Y es una lástima, porque al público sí le agradan este tipo de iniciativas, tal y como dan fe de ello las largas colas ante las taquillas y los carteles de “No hay localidades” de estos últimos días. En sus dos primeras semanas, el festival ha logrado acercar el arte contemporáneo a unas 20.000 personas, invitándolas a reflexionar sobre las influencias de otras culturas, la importancia de la experimentación y de la integración artística europea o sobre el dinamismo de los cambios sociales actuales. No por casualidad, esta XIV edición lleva por título “Geometrías Variables”, entendidas en el sentido físico de los confines nacionales y en el simbólico de las fronteras culturales.

Además, se ha dado mucho espacio a los artistas jóvenes y se han desarrollado diversos proyectos para apoyar su trabajo y su creatividad. Entre ellos, cabe destacar por su importancia Roots&Routes, realizado por diversas organizaciones culturales dispersas por toda Europa y dirigido a los jóvenes, especialmente a los pertenecientes a minorías étnicas, de entre 15 y 25 años. El 18 de mayo, algunos de ellos subieron al escenario de la Estación Leopolda para tocar con la orquesta multiétnica Musipolitana, animando una fiesta multicultural.
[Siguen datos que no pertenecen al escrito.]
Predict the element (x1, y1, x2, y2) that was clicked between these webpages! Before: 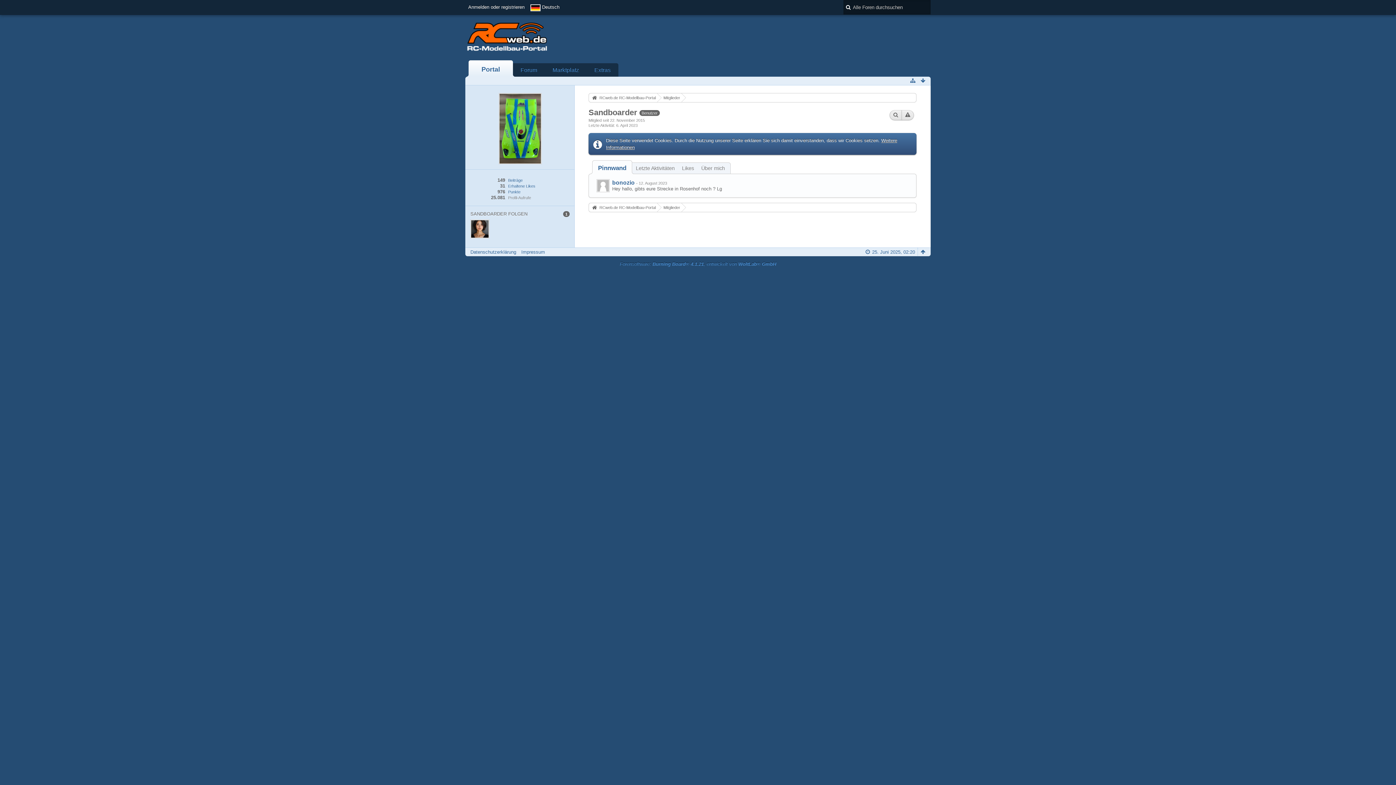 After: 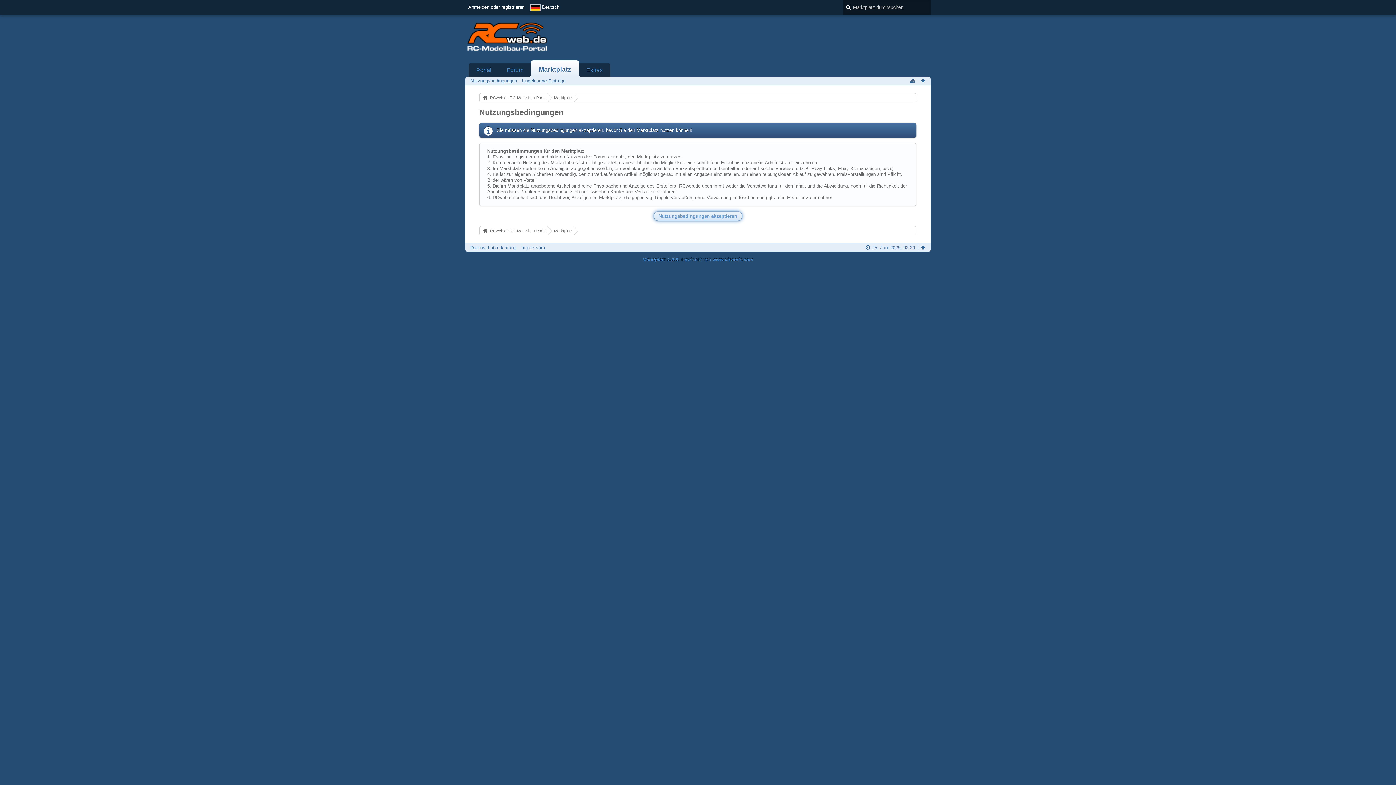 Action: bbox: (545, 63, 586, 76) label: Marktplatz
Fabbrica Europa se convierte así, para todos los artistas participantes en esta edición, en una ocasión y, a la vez, un motivo de esperanza. “He tenido que dejar Italia porque aquí no había posibilidades para la danza contemporánea”, explica el coreógrafo florentino Damiano Foà, afincado en Francia desde hace 17 años. “Ver un festival que da espacio y fomenta las nuevas producciones experimentales e internacionales es un atisbo de esperanza para todos nosotros.” Cabe preguntarse si además será suficiente para relanzar una imagen más moderna de la ciudad.